── Records for processing

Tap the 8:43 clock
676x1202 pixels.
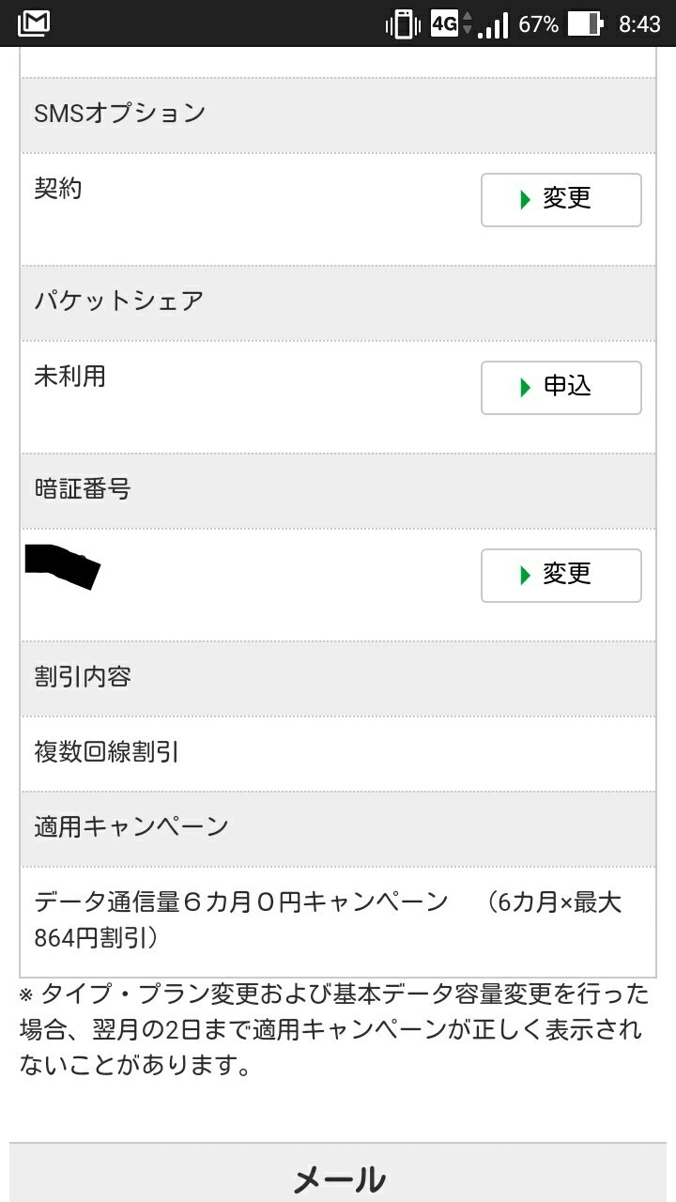(x=639, y=24)
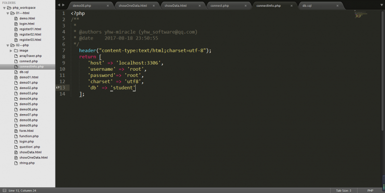Screen dimensions: 385x193
Task: Open the Tab Size setting
Action: point(343,190)
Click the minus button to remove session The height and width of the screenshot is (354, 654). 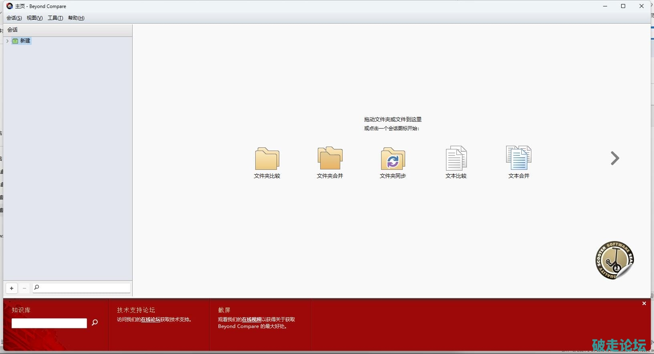[24, 288]
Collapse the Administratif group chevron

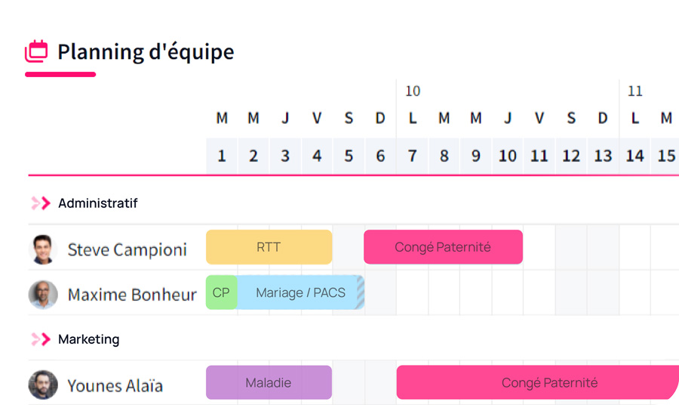[41, 203]
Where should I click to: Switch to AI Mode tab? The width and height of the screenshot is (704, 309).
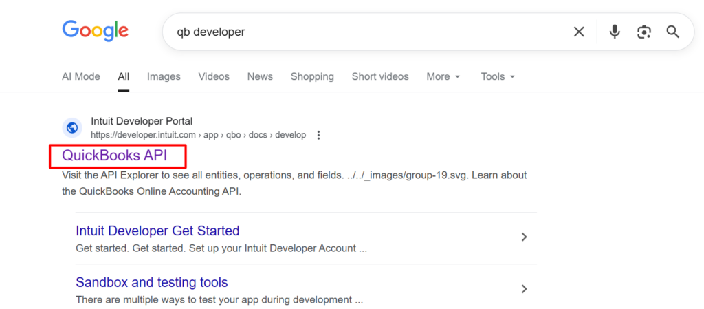(81, 76)
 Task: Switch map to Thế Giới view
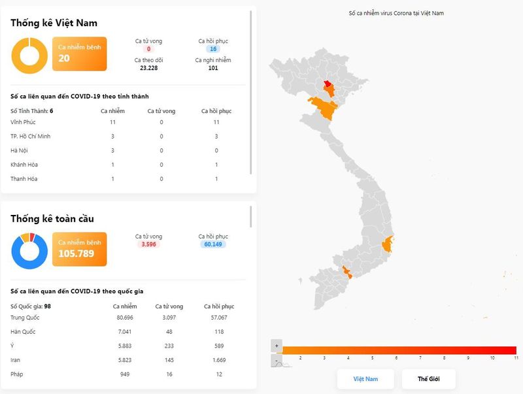pos(428,379)
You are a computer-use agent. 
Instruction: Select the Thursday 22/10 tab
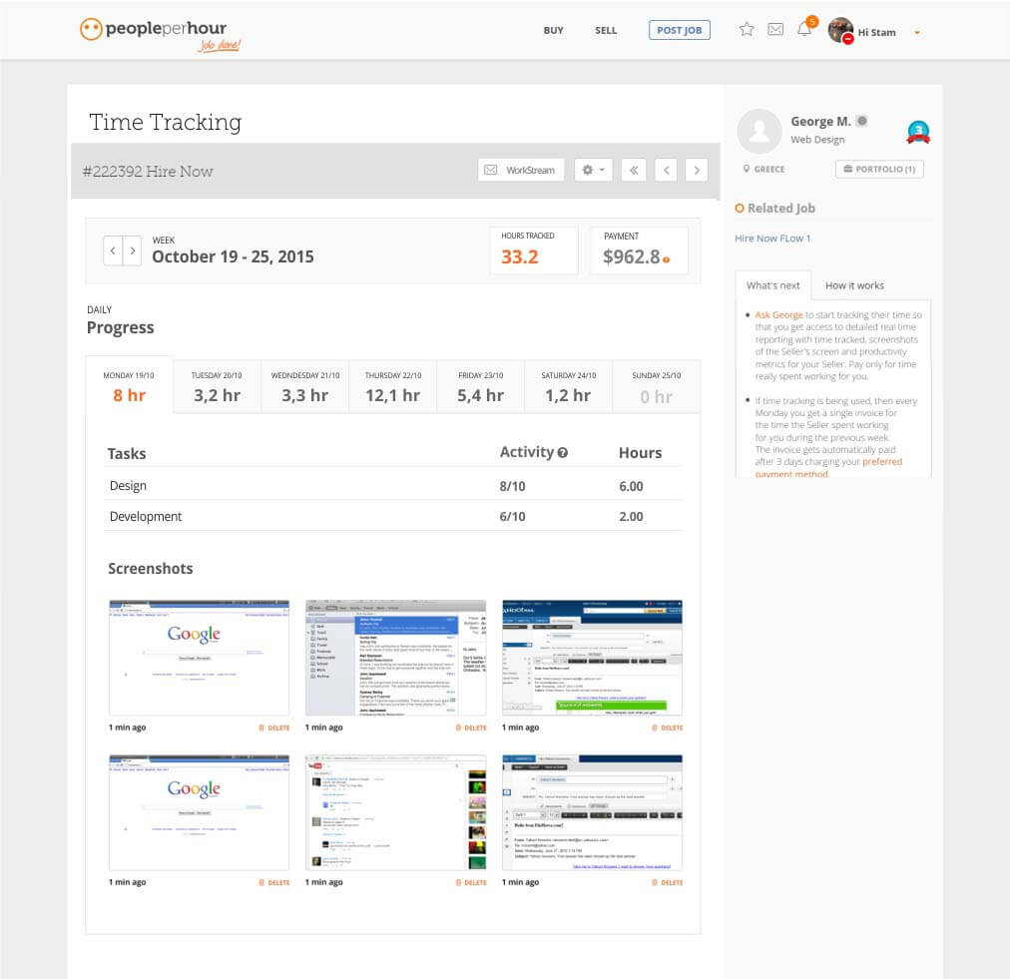(x=393, y=386)
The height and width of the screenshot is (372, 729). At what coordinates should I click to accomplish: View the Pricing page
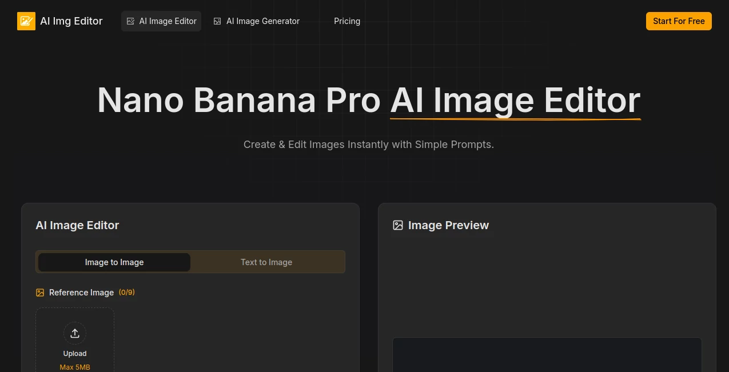coord(347,21)
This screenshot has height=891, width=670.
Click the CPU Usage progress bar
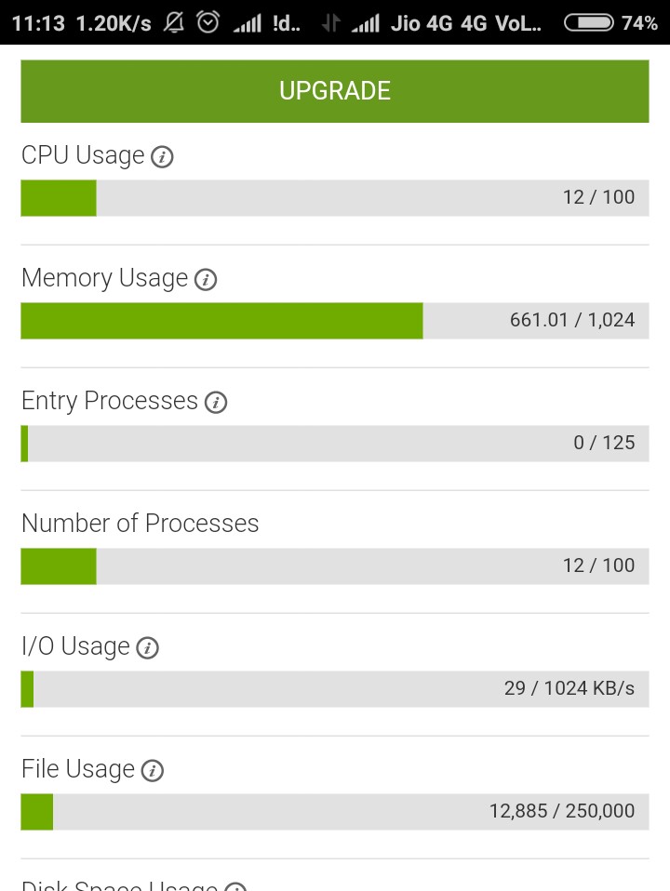point(335,198)
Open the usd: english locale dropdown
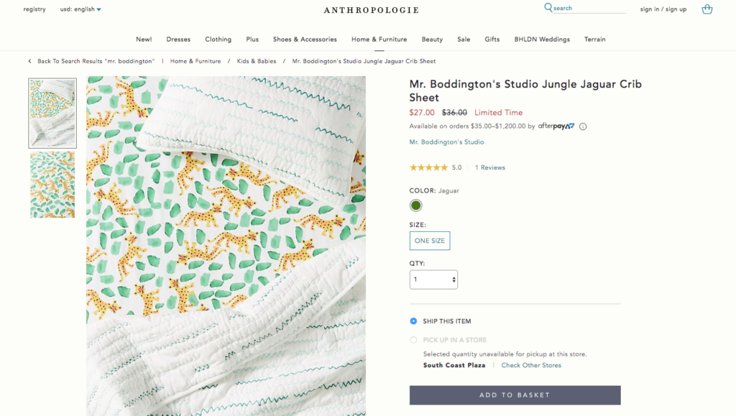 tap(79, 9)
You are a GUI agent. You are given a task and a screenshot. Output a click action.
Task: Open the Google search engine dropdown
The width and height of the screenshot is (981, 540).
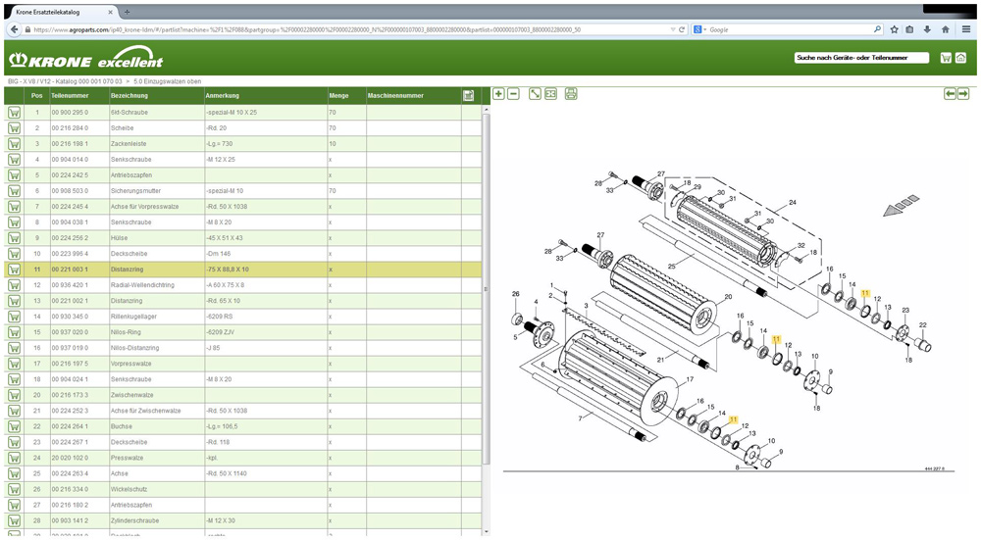(x=700, y=30)

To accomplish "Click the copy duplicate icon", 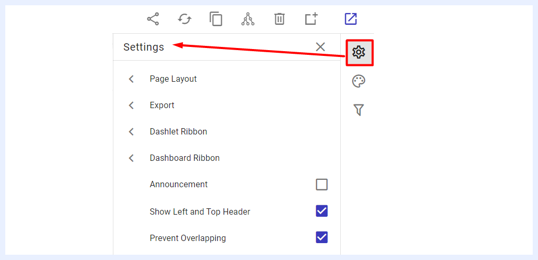I will pyautogui.click(x=216, y=19).
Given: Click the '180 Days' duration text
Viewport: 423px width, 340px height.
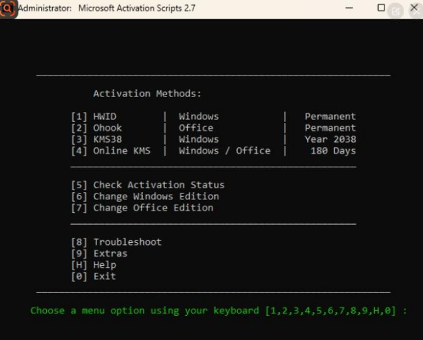Looking at the screenshot, I should coord(333,150).
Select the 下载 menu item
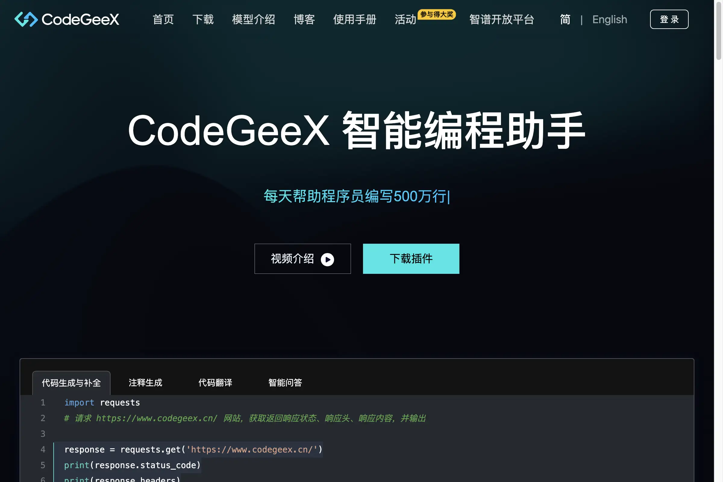Viewport: 723px width, 482px height. click(203, 19)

────

Work to complete. Please give a word-for-word transcript of the lines from the one holding "Viewport: 423px width, 340px height." through the final line of the entries, both ends kept, with no pictures.

Solution for this task.
Viewport: 423px width, 340px height.
Looking at the screenshot, I should coord(333,150).
Select the 下载 menu item
Viewport: 723px width, 482px height. click(203, 19)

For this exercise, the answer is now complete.